La fuente de la vida representa la concepción del arte de la exaltación del vehículo, del medio, y la supremacía del mismo sobre el contenido.
No es nuevo lo que nos cuenta La fuente de la vida -lo cual es normal-, pero lo peor de todo es que no creo que dé como para mantener el interés durante un largometraje.
Tenemos dos ideas filosóficas y una de las tragedias más viejas del mundo en un envoltorio muy parecido a la burbuja-nave en la que Hugh Jackman recorre el Espacio.
Es una película que nos habla de esas cuestiones que tantas y tantas conversaciones de salón, de tasca, de borrachera y de artistas culturetas han plagado: la muerte. La manera en que luchamos contra la muerte, precisamente eso que nos hace ser lo que somos, seres humanos, en nuestro camino por demostrar vaya Usted a saber quién, que no somos mortales aunque lo seamos y que, como dijo el filósofo: el ser humano es un dios caído que se acuerda del Cielo.
Lo que pasa es que, personalmente, en estos temas me quedo con otras obras que tratan estos temas desde el contenido y con el esfuerzo e interés de darle otra vuelta de tiuerca. Por ello recomiendo y me quedo con la película de Denys Arcand, Las invasiones bárbaras; o con la novela de José Saramago, Las intermitencias de la muerte. Son ejemplos que excitan mi cabeza. La fuente de la vida sólo excita mis sentidos.
Una fotografía que no está al servicio de la historia, sino de la tesis y el vehículo. Tenemos que la fotografía de Libatique es la misma esté donde esté la historia.

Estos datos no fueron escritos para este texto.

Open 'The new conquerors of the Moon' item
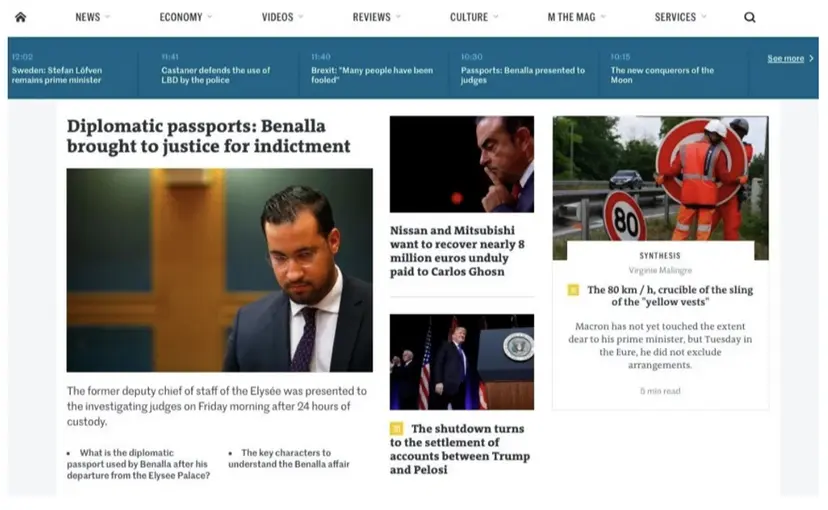The image size is (828, 510). coord(662,75)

Da igual que estén en su dormitorio, que en el laboratorio, que en el hospital. Es plana. Juega todo el rato con la luz como la muerte y la oscuridad como la vida, aderezado con tonos dorados que si bien gustan de ver, llega un momento en el que empiezan a cargar.

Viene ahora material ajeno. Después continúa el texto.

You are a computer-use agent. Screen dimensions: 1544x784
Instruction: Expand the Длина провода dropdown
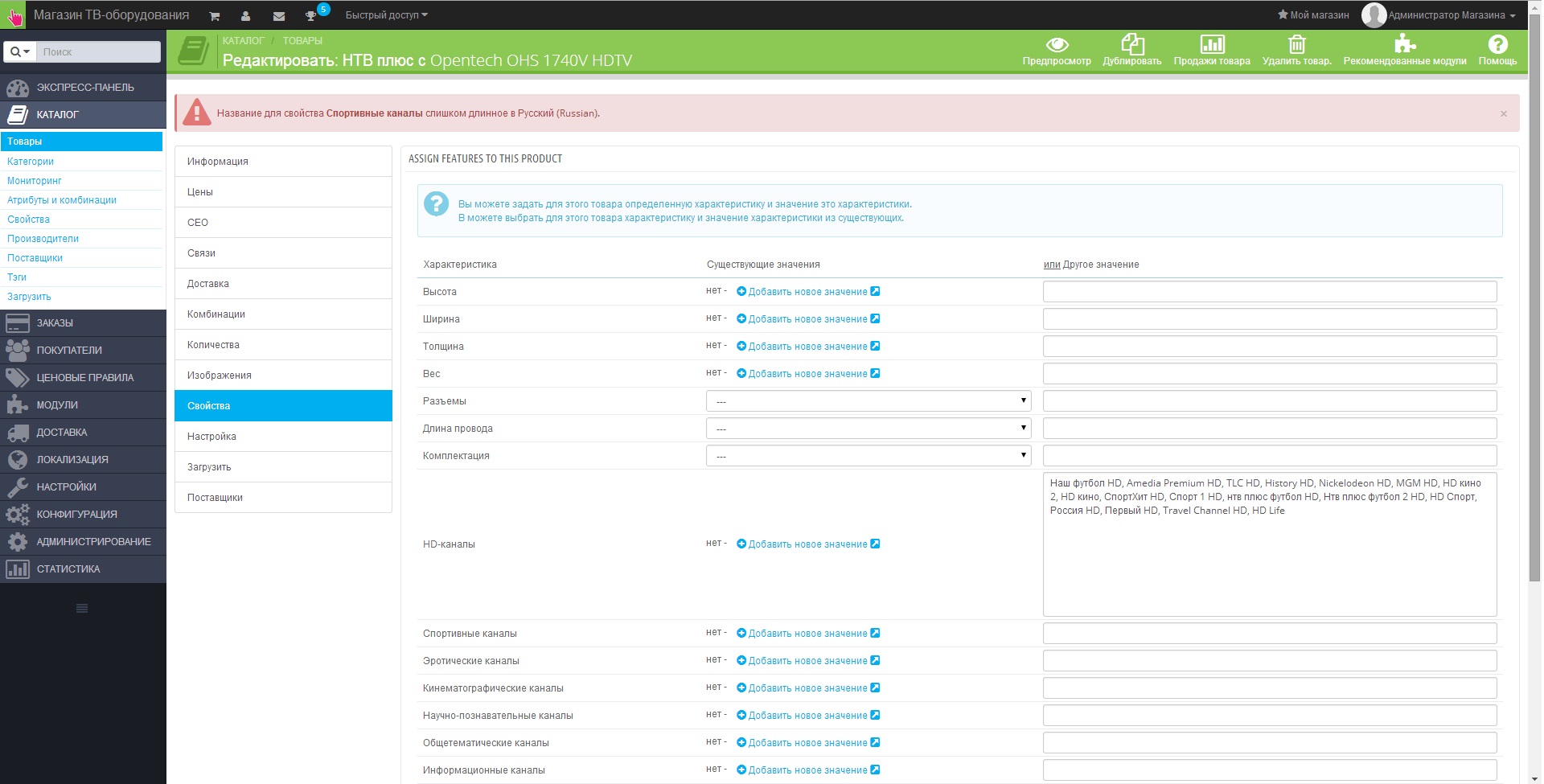click(868, 428)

Lo mismo me pasa con la música, que me envuelve, que me transporta a la burbuja, pero que en el clímax me termina asqueando.
Y lo mismo se puede predicar de la dirección de Aronofski, que yo creo es lo mejor de la película. Lo comentaba Sherlock en su precrítica, por ejemplo, el plano del inquisidor embadurnando de sangre el mapa; o el arranque de la película en la selva; detalles en el laboratorio; el plano del cuadro; el detalle con el que rueda en la bañera, ... Pero llega un momento en el que termina cargando con tanto plano cenital, y con tanta servidumbre hacia la forma.
Una película en la que no pasa mucho, y en la que apenas hay personajes, en la que lo que la hace salvarse de la quema más absoluta es el festín para los sentidos, en la trampa de la forma, que no es capaz de hacernos olvidar que muy en el fondo, por muy alta que esté la música y muy lograda que esté la fotografía, a esta película le sobra cerebro y le falta sentimiento.